The pre-tax internal rate of return (IRR) was put at 36.4% with a life of mine of 11.3 years.
The first nine years would see primary mining and processing to produce 335,000 ounces a year of the yellow metal, while the remainder of the mine life would see lower-grade stockpiles exploited.
Significantly, the PFS includes a declaration, for the first time, of mineral reserves for Springpole.

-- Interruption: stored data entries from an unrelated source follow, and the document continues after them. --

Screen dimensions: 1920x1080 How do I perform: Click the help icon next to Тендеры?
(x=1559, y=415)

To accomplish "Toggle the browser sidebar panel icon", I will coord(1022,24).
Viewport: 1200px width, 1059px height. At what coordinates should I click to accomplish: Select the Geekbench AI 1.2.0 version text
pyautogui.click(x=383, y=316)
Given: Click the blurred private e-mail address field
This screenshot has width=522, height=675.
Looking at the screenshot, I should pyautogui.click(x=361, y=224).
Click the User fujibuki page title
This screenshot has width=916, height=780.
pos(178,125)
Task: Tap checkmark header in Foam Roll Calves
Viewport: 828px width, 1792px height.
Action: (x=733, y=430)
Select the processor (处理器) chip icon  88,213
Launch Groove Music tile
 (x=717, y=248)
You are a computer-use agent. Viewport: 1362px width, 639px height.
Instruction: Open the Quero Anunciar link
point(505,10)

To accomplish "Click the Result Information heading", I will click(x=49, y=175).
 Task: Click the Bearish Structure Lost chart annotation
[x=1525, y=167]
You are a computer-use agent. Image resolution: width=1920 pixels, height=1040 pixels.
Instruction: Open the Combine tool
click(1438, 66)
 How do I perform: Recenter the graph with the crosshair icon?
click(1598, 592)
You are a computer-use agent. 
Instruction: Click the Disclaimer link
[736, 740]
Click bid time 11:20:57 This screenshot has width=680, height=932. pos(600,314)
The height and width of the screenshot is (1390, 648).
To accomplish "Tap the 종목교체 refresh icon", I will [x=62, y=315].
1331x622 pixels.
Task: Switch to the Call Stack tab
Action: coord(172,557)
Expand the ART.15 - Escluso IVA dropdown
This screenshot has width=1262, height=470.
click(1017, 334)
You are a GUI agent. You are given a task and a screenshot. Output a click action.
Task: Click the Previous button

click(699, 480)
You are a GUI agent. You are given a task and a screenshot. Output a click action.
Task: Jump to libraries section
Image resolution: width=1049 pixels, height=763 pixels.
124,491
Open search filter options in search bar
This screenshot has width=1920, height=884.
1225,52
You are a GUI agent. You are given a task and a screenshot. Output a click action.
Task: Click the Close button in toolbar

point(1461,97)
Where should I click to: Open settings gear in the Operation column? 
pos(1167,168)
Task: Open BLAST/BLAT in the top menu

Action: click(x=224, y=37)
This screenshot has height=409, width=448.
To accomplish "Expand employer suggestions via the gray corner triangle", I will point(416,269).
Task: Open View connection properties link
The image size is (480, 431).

Proven and probable reserves were put at 3.8 million ounces (Moz) of gold and 20.5 Moz of silver.
"The results of the PFS confirm that Springpole has the potential to become a strategically significant, highly profitable gold mine in one of the most attractive mining jurisdictions in North America," said Dan Wilton, CEO of First Mining.
"We look forward to the project's continual improvement through collaboration with our local and Indigenous communities of interest as we advance Springpole through the federal and provincial Environmental Assessment processes," he added.
"The team's recent and significant experience successfully permitting the Hardrock project in Ontario and other similar open pit mining projects in Canada requiring in-lake cofferdams and associated dewatering will serve us well as we continue to advance Springpole."
The after-tax payback period for the Springpole project was put at 2.4 years in the report, while the all-in sustaining costs (AISC) for the first nine years was stated as US$577 per ounce. AISC for the rest of the life of mine were put at US$645 per ounce.
Mining would occur as a series of phases within the ultimate pit with a maximum depth of around 350 metres, reported the company.
Also noteworthy is the fact the deposit sits underneath a small portion of Springpole Lake. Two dewatering dikes (coffer dams), with a total length of around 940 metres, will need to be constructed to allow this area (around 6% of the entire surface area of the lake) to be dewatered, said the company.
Shares in Toronto added 6.4% to stand at C$0.42 each.